__Written task__. Please reproduce the records below line for line, with no change to any character.

__Data excerpts__.
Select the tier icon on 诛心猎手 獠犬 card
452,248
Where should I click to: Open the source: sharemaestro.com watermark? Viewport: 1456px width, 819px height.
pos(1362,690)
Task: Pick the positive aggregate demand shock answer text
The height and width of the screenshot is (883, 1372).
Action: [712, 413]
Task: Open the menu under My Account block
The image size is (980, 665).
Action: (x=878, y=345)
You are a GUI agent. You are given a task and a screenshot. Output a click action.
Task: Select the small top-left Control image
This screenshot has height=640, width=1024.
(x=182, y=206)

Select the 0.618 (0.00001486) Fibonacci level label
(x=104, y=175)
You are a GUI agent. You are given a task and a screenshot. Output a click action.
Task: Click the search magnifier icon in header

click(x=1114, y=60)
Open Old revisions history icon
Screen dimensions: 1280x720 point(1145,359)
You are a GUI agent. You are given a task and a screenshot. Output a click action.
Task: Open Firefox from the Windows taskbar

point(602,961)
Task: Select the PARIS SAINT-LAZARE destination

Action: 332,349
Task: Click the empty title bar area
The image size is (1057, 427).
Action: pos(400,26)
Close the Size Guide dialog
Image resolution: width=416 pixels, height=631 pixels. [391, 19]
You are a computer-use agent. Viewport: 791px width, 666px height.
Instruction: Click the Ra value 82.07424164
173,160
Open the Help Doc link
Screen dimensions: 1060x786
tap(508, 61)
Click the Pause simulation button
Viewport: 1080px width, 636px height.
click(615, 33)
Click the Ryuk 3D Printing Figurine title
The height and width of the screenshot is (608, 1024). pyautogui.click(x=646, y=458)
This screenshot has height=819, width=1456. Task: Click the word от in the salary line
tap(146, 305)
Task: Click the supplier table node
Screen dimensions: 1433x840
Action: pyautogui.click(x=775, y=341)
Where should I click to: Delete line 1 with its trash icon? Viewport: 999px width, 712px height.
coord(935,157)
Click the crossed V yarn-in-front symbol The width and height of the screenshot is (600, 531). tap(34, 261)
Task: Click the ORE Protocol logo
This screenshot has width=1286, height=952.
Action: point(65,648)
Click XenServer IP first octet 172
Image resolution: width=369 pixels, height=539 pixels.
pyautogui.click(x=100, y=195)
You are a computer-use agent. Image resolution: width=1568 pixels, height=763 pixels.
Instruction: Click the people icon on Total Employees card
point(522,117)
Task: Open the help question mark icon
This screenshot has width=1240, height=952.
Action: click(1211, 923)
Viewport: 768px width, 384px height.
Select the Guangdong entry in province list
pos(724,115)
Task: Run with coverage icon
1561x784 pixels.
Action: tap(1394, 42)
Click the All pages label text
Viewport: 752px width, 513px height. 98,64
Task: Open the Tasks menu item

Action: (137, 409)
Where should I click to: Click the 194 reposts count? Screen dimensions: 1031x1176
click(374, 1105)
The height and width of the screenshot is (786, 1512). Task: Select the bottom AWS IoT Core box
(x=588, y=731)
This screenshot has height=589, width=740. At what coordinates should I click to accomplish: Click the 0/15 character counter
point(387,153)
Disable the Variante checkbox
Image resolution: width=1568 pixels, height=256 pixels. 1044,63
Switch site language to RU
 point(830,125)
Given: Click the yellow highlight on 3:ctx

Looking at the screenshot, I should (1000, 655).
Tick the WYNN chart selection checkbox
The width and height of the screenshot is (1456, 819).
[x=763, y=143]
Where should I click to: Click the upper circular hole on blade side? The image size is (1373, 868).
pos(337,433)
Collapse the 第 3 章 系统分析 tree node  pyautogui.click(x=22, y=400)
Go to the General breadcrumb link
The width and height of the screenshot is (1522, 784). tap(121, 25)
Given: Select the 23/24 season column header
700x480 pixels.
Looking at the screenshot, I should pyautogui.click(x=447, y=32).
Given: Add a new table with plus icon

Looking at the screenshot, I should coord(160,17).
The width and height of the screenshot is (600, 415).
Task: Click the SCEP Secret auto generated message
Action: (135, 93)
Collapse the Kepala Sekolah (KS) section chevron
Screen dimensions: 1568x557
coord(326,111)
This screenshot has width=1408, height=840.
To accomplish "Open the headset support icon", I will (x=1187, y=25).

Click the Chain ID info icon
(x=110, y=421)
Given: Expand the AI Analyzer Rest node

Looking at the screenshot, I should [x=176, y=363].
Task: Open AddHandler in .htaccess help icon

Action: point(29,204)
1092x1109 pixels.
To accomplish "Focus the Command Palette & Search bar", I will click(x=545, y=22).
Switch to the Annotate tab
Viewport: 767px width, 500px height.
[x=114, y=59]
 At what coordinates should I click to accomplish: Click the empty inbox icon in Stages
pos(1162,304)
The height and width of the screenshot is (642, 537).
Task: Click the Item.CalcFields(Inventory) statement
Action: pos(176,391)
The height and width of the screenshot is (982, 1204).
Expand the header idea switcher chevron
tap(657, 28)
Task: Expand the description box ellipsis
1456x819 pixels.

__Problem solution__.
Select the tier icon on 诛心猎手 獠犬 card
452,248
Where should I click to: Open the source: sharemaestro.com watermark? Viewport: 1456px width, 819px height.
pos(1362,690)
Task: Pick the positive aggregate demand shock answer text
The height and width of the screenshot is (883, 1372).
Action: [712, 413]
Task: Open the menu under My Account block
The image size is (980, 665).
Action: (x=878, y=345)
You are a GUI agent. You are given a task and a screenshot. Output a click action.
Task: Select the small top-left Control image
This screenshot has height=640, width=1024.
(x=182, y=206)

Select the 0.618 (0.00001486) Fibonacci level label
(x=104, y=175)
You are a GUI agent. You are given a task and a screenshot. Output a click action.
Task: Click the search magnifier icon in header

click(x=1114, y=60)
Open Old revisions history icon
Screen dimensions: 1280x720 point(1145,359)
You are a GUI agent. You are given a task and a screenshot. Output a click action.
Task: Open Firefox from the Windows taskbar

point(602,961)
Task: Select the PARIS SAINT-LAZARE destination

Action: 332,349
Task: Click the empty title bar area
The image size is (1057, 427).
Action: pos(400,26)
Close the Size Guide dialog
Image resolution: width=416 pixels, height=631 pixels. [391, 19]
You are a computer-use agent. Viewport: 791px width, 666px height.
Instruction: Click the Ra value 82.07424164
173,160
Open the Help Doc link
Screen dimensions: 1060x786
tap(508, 61)
Click the Pause simulation button
Viewport: 1080px width, 636px height.
click(615, 33)
Click the Ryuk 3D Printing Figurine title
The height and width of the screenshot is (608, 1024). pyautogui.click(x=646, y=458)
This screenshot has height=819, width=1456. Task: Click the word от in the salary line
tap(146, 305)
Task: Click the supplier table node
Screen dimensions: 1433x840
Action: pyautogui.click(x=775, y=341)
Where should I click to: Delete line 1 with its trash icon? Viewport: 999px width, 712px height.
coord(935,157)
Click the crossed V yarn-in-front symbol The width and height of the screenshot is (600, 531). tap(34, 261)
Task: Click the ORE Protocol logo
This screenshot has width=1286, height=952.
Action: point(65,648)
Click XenServer IP first octet 172
Image resolution: width=369 pixels, height=539 pixels.
pyautogui.click(x=100, y=195)
You are a computer-use agent. Image resolution: width=1568 pixels, height=763 pixels.
Instruction: Click the people icon on Total Employees card
point(522,117)
Task: Open the help question mark icon
This screenshot has width=1240, height=952.
Action: click(1211, 923)
Viewport: 768px width, 384px height.
Select the Guangdong entry in province list
pos(724,115)
Task: Run with coverage icon
1561x784 pixels.
Action: tap(1394, 42)
Click the All pages label text
Viewport: 752px width, 513px height. 98,64
Task: Open the Tasks menu item

Action: (137, 409)
Where should I click to: Click the 194 reposts count? Screen dimensions: 1031x1176
click(374, 1105)
The height and width of the screenshot is (786, 1512). Task: Select the bottom AWS IoT Core box
(x=588, y=731)
This screenshot has height=589, width=740. At what coordinates should I click to accomplish: Click the 0/15 character counter
point(387,153)
Disable the Variante checkbox
Image resolution: width=1568 pixels, height=256 pixels. 1044,63
Switch site language to RU
 point(830,125)
Given: Click the yellow highlight on 3:ctx

Looking at the screenshot, I should (1000, 655).
Tick the WYNN chart selection checkbox
The width and height of the screenshot is (1456, 819).
[x=763, y=143]
Where should I click to: Click the upper circular hole on blade side? The image size is (1373, 868).
pos(337,433)
Collapse the 第 3 章 系统分析 tree node  pyautogui.click(x=22, y=400)
Go to the General breadcrumb link
The width and height of the screenshot is (1522, 784). tap(121, 25)
Given: Select the 23/24 season column header
700x480 pixels.
Looking at the screenshot, I should pyautogui.click(x=447, y=32).
Given: Add a new table with plus icon

Looking at the screenshot, I should coord(160,17).
The width and height of the screenshot is (600, 415).
Task: Click the SCEP Secret auto generated message
Action: (135, 93)
Collapse the Kepala Sekolah (KS) section chevron
Screen dimensions: 1568x557
coord(326,111)
This screenshot has width=1408, height=840.
To accomplish "Open the headset support icon", I will (x=1187, y=25).

Click the Chain ID info icon
(x=110, y=421)
Given: Expand the AI Analyzer Rest node

Looking at the screenshot, I should [x=176, y=363].
Task: Open AddHandler in .htaccess help icon

Action: point(29,204)
1092x1109 pixels.
To accomplish "Focus the Command Palette & Search bar", I will click(x=545, y=22).
Switch to the Annotate tab
Viewport: 767px width, 500px height.
[x=114, y=59]
 At what coordinates should I click to accomplish: Click the empty inbox icon in Stages
pos(1162,304)
The height and width of the screenshot is (642, 537).
Task: Click the Item.CalcFields(Inventory) statement
Action: pos(176,391)
The height and width of the screenshot is (982, 1204).
Expand the header idea switcher chevron
tap(657, 28)
Task: Expand the description box ellipsis
1456x819 pixels.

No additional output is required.